Passengers on Friday, October 2, 2015, board a bus instead of Indiana's Hoosier State train. The train was canceled eight times in 10 days due to mechanical issues, according to Iowa Pacific Holdings President Ed Ellis. (Photo: Chris Morisse Vizza/Journal & Courier)

Passengers on Friday, October 2, 2015, board a bus instead of Indiana's Hoosier State train. The train was canceled eight times in 10 days due to mechanical issues, according to Iowa Pacific Holdings President Ed Ellis. (Photo: Chris Morisse Vizza/Journal & Courier)

Buses, not Indiana's Hoosier State train, have carried passengers eight of the 12 times the train was scheduled to run during the past 10 days, according to Amtrak and Indiana Department of Transportation officials.

Equipment problems disrupted the four-day-a-week Indianapolis-Chicago service operated since Aug. 2 by the state's passenger rail contractor, Iowa Pacific Holdings, company president Ed Ellis told the Journal & Courier.

"We had a bunch of extra inspections that took place in the last week, and as a result of that we're making some improvements to the equipment," he said.

"It's been running safely and efficiently the first two months, and we want to make sure we're compliant."

What could cause more than a week's worth of canceled service on a train that runs round trips on Sunday, Wednesday and Friday, and one-way routes on Tuesday and Wednesday?

Windows installed backward in one of the locomotives contributed to the problem, Ellis explained.

"When we took some windows out, some of the windows broke," he said. "We have been doing expedited ordering and installing all week."

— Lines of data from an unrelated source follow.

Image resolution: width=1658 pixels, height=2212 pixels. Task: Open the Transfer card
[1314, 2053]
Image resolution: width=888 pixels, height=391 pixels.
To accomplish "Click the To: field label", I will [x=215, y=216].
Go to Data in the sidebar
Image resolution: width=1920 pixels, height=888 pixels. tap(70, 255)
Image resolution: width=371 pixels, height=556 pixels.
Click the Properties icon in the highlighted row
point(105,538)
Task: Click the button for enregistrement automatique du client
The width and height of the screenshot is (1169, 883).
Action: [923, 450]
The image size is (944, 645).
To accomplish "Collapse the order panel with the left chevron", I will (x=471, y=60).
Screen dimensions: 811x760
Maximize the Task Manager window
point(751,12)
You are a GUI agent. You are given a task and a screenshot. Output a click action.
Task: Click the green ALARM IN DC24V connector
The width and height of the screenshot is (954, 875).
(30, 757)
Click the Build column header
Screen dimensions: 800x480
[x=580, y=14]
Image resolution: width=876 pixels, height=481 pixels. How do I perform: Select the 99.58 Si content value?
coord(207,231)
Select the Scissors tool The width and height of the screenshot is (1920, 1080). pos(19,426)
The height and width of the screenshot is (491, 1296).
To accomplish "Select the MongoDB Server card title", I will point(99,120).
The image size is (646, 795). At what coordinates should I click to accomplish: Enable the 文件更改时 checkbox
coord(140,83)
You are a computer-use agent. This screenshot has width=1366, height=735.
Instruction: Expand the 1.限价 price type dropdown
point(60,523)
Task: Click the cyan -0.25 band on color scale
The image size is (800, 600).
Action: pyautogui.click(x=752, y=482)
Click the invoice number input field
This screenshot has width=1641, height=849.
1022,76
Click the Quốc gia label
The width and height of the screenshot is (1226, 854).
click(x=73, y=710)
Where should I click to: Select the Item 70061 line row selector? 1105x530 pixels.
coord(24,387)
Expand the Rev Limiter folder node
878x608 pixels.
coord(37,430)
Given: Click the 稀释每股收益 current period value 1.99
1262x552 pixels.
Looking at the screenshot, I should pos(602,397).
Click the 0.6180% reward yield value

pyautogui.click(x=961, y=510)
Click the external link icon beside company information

The windows escaped the notice of Amtrak, Federal Railroad Administration and Iowa Pacific inspectors, who checked the rail cars before Iowa Pacific's equipment was cleared to begin running the route Aug. 2, he said. A recently hired INDOT inspector discovered the problem on the locomotive that Ellis said he purchased from New Jersey Transit.

Other technical issues, including replacing an oil drain pipe in an engine block, sidelined the train, which is required to have two locomotives, one at each end of the passenger cars, he said.